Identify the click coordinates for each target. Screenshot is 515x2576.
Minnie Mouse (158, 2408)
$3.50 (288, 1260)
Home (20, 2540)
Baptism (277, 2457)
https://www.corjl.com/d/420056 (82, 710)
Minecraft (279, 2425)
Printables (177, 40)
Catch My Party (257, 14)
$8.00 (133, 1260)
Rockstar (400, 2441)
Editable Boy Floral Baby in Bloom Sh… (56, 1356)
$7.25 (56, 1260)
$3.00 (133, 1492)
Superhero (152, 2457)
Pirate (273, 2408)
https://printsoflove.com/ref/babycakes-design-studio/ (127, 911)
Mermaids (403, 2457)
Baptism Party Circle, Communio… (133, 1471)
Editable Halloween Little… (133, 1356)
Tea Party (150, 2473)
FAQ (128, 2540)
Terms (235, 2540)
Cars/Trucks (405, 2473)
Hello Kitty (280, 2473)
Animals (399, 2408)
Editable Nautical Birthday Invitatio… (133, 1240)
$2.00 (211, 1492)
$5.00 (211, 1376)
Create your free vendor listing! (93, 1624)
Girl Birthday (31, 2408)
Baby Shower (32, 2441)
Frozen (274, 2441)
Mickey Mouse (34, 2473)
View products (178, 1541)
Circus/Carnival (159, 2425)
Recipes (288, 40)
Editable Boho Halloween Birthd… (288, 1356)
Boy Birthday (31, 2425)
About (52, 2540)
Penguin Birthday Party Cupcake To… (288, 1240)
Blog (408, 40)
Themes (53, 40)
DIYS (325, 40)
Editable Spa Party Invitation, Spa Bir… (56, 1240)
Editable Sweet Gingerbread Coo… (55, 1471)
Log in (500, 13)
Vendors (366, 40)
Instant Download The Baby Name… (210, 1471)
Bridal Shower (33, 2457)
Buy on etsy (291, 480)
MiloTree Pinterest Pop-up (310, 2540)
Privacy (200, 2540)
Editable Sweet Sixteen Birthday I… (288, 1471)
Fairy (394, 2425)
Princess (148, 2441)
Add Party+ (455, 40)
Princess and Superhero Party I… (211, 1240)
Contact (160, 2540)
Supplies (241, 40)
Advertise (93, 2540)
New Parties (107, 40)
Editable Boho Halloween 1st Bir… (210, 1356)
· · · · · · ·
*Problem to work on*. Tell how many lines in the entries contain the string "Sweet", and give nothing beyond the number.

*Answer space*. 2